7.1 GewoonAI Requirements

  • GewoonAI shall notify Customer of binding government requests unless prohibited by law.
  • GewoonAI shall challenge unlawful requests and limit disclosure to the minimum required.
  • GewoonAI certifies that it has not created backdoors or processes for unauthorized government access.

7.2 Sub-processor Requirements

Sub-processors must comply with SCCs and GewoonAI Processor BCR commitments.

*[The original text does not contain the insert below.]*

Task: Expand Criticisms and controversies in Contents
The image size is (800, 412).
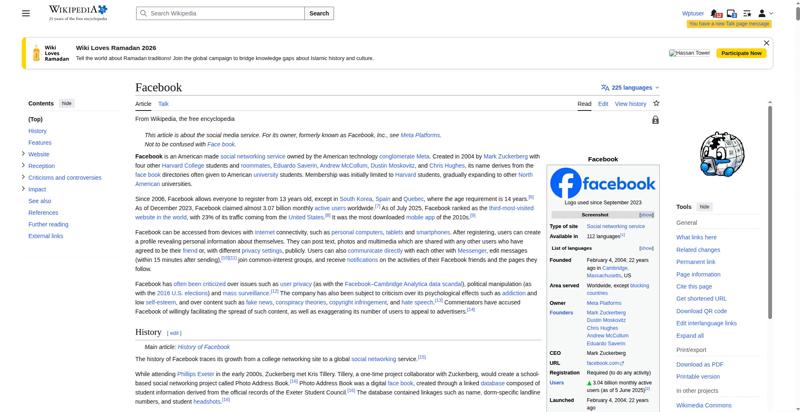Action: coord(23,177)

8. RETURN AND DELETION OF CUSTOMER DATA

  • Upon termination, GewoonAI shall return or delete Customer Data in accordance with its Security Documentation.

9. AUTHORIZED AFFILIATES

9.1 Contractual Relationship

  • Customer enters into this DPA for itself and Authorized Affiliates.
  • Each Authorized Affiliate is bound by this DPA but not the Agreement.

9.2 Communication

  • Customer (the contracting party) coordinates all communication with GewoonAI.

9.3 Rights of Authorized Affiliates

  • Authorized Affiliates may exercise rights only via Customer, except where laws require direct action.

10. LIMITATION OF LIABILITY

  • Liability is subject to the Agreement’s “Limitation of Liability” clause.
  • Liability applies in the aggregate across all DPAs and Affiliates.

11. EUROPE SPECIFIC PROVISIONS

11.1 Definitions

  • European Personal Data: Personal Data subject to European laws.
  • European Data Protection Laws and Regulations: Data protection laws applying in Europe.
  • SCC Module 2: Controller-to-Processor.
  • SCC Module 3: Processor-to-Processor.
  • Third-Country Transfer: Transfer not subject to EU adequacy decision (except transfers under the EU-US Data Privacy Framework).

11.2 GDPR

GewoonAI will Process Personal Data in accordance with GDPR.

11.3 Impact of Local Laws

  • GewoonAI will notify Customer if local laws prevent compliance.
  • Customer may terminate affected Services if no reasonable solution is found.

This DPA becomes legally binding only once the steps in HOW TO EXECUTE THIS DPA have been fully completed.